Counting Classes: The Basics

At the College of Idaho, there’s been discussion about visualizing the curriculum as well as understanding the curriculum. Naturally this interests me as a chance to wallow in some complicated data (students are required to complete a major and 3 minors across 4 “peaks” rather than complete courses from a traditional “core”). I thought using R and a Neo4j graph database would be useful (something to look forward to) - but first I needed to get data from the catalogue!

Web Scraping

Web scraping is one the essential data science skills that I’m not as fluent in as I would like to be, so getting the course data from the catalogue is a nice chance to hone my skills. The rvest package (from Hadley Wickham) is a great tool for web scraping in R and combines well with stringr text manipulation functions and the SelectorGadget chrome extension.

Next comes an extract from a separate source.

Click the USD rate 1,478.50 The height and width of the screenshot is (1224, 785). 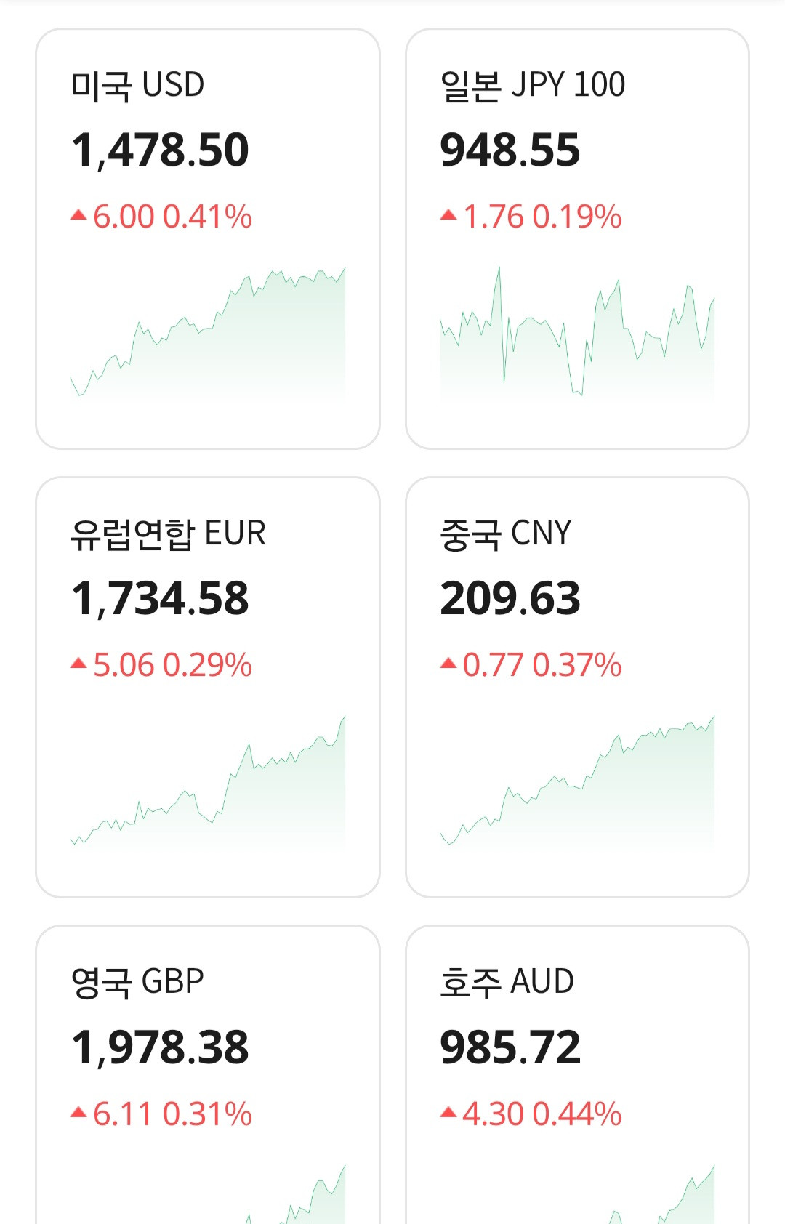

We’ll start by getting a list of all subjects in the catalogue, with links to the subject page which has the class list in that subject.

base_url <- "http://collegeofidaho.smartcatalogiq.com"
base_url_ext <- "/en/2017-2018/Undergraduate-Catalog/Courses"

#read base page
base_html <- read_html(paste0(base_url,base_url_ext))
#extract links from base page
subjectLinks <- html_nodes(base_html, 'a')
#convert links to text
subjectText <- html_text(subjectLinks)
subjectText <- subjectText[78:120]
#keep url for each subject also
sub_url <- html_attr(subjectLinks, 'href')[78:120]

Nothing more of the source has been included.